Dirt or soil in a large waterproof container such as a paint bucket or milk jug with the top cut off
*Potting soil often contains anti-fungal substances that will prevent your experiment from growing mold. To make this experiment authentic, use the dirt you find outside.
- Water and measuring cup
- Read the descriptions of building materials in this building material descriptions sheet.
- Which ones will soak up water and stay moist like a sponge?
- Which materials are made of plant and animal materials that provide a good habitat for mold and mildew?
- Take a moment to predict which common building materials will not get moldy after a flood.
You can use this sheet student planning worksheet to help you plan.
With a permanent marker, label one bag “mold-resistant materials” and label the other “mold-friendly materials.”

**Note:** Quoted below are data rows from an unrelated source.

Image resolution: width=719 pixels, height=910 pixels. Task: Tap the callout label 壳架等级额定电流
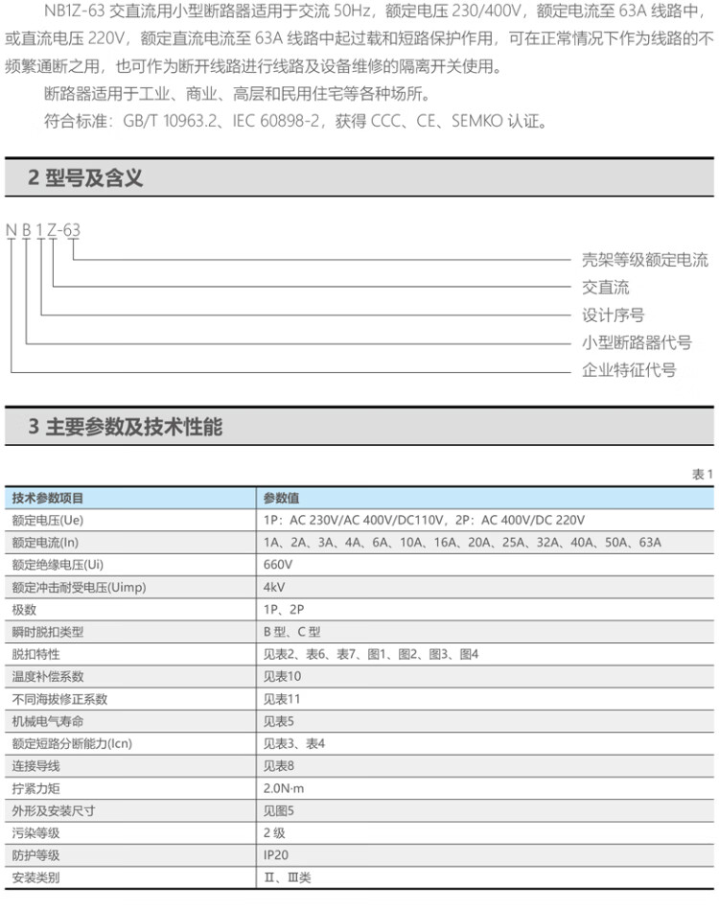coord(645,260)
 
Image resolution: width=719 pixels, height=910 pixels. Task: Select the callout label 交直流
coord(606,288)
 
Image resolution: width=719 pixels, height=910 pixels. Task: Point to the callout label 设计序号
coord(614,315)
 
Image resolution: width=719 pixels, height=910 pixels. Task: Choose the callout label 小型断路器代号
coord(637,343)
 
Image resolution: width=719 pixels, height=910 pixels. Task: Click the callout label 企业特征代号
coord(629,370)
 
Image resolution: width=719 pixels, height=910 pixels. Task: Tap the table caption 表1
coord(703,475)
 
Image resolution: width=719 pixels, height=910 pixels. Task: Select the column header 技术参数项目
coord(48,498)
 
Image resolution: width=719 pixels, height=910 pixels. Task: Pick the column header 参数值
coord(281,498)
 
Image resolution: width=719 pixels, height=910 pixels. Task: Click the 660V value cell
coord(278,565)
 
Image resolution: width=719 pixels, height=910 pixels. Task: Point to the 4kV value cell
coord(274,587)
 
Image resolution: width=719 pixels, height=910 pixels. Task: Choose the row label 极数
coord(24,610)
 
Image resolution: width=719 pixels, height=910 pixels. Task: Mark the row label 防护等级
coord(35,855)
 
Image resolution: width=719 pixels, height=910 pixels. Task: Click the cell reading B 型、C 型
coord(292,632)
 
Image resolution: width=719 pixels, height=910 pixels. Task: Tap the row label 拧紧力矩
coord(35,788)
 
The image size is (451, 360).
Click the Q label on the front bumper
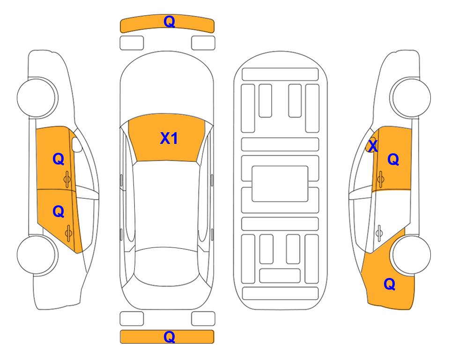click(169, 22)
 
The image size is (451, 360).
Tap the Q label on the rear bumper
click(169, 337)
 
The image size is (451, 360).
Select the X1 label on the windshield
click(169, 138)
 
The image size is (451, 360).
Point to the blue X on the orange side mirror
click(373, 146)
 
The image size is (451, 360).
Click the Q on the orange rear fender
click(390, 284)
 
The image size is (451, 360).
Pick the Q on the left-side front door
click(58, 159)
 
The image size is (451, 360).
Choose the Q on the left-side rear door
click(58, 212)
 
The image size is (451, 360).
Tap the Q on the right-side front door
click(393, 159)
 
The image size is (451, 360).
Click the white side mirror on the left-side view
click(77, 145)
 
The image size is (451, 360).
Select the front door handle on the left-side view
click(67, 179)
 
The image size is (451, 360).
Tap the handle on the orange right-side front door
click(381, 179)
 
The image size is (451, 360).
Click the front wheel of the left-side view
click(37, 98)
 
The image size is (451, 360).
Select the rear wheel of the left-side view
click(37, 255)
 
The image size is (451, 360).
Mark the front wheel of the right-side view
click(411, 98)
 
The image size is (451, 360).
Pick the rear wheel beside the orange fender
click(411, 255)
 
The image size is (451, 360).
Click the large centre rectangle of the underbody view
click(280, 184)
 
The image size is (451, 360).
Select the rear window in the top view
click(167, 266)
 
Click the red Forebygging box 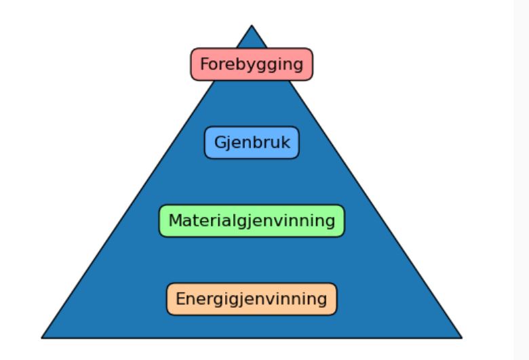251,64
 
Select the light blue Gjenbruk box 252,142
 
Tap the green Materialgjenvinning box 252,221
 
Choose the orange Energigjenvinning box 252,299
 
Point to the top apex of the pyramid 252,26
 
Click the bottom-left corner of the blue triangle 43,337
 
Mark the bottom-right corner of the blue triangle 461,337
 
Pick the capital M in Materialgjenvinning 175,221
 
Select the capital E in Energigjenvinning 180,299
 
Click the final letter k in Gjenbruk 286,142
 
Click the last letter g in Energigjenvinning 321,300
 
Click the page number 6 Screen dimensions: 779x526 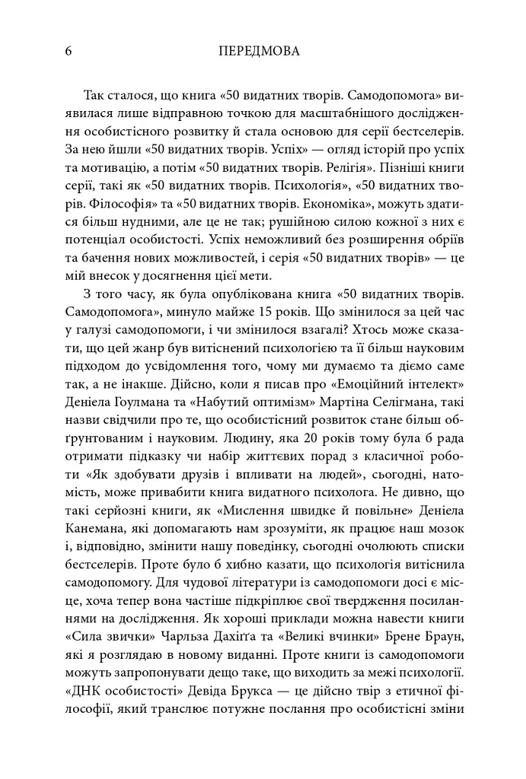(70, 52)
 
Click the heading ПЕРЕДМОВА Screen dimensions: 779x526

- Using the materials available to you, select two “walls,” some “insulation,” and two “frames” from your building materials that you think are mold resistant.
- Now select two “walls,” some “insulation,” and two “frames” from your building materials that you think are vulnerable to mold.

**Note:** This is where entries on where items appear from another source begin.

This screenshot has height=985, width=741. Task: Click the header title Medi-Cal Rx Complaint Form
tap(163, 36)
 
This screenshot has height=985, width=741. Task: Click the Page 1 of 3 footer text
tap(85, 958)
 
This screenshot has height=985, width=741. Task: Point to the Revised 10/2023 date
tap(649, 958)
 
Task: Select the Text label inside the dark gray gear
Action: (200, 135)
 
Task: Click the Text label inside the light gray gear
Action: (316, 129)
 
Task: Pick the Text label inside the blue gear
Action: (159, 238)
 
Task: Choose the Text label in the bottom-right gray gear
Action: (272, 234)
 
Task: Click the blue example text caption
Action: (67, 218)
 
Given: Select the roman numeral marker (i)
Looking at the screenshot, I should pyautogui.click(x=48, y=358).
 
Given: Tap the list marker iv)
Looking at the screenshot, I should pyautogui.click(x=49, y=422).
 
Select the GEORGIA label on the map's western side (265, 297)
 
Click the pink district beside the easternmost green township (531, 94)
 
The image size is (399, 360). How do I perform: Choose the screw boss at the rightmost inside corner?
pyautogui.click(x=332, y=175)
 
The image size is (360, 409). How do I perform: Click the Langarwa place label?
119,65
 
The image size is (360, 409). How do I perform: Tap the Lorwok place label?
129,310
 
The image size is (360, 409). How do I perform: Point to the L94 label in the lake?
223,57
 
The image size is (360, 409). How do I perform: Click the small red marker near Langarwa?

- Spread the bottom of the “mold-resistant materials” bag on the table, and press a wad of modeling clay into the bottom.
- Using your mold resistant materials, build a structure inside the baggie by gently pressing your walls and frames into the clay so they stay standing when you let go.
Next, place some insulation between the walls.
- In your second baggie, build a wall out of the materials that you predict are vulnerable to mold.
- Place your two baggies on a stable surface in an undisturbed area where they can stay for a couple days.
- Take notes. Make sure that you record which materials you used in each of your plastic bags. Use the student planning worksheet to help you.
- Create a stock of flood water by mixing 1 cup of potting soil with two cups of water.
- Without lifting the baggies, slowly and carefully pour one cup of flood water into each baggie. It should cover the bottom of each bag, but not knock over or cover your walls.
Seal the baggie completely, keeping as much air in the baggie as possible. Fold over the top, and seal it with duct tape to keep it airtight.
Over the next few days, observe and compare the mold growth between your mold-resistant and mold-vulnerable walls.
- As you record your observations, think about these questions:
- Which materials does mold grow on first?
- Which materials don’t seem to get moldy at all? What do those materials have in common?
- What materials would you recommend for building a home in an area where floods are common? Use the building materials list to help you recommend mold-resistant materials.
FEMA Guide: Mold and Mildew
Next Generation Science Standards:
MS-LS2-1: Analyze and interpret data to provide evidence for the effects of resource availability on organisms and populations of organisms in an ecosystem.
MS-LS2-4: Construct an argument supported by empirical evidence that changes to physical or biological components of an ecosystem affect populations.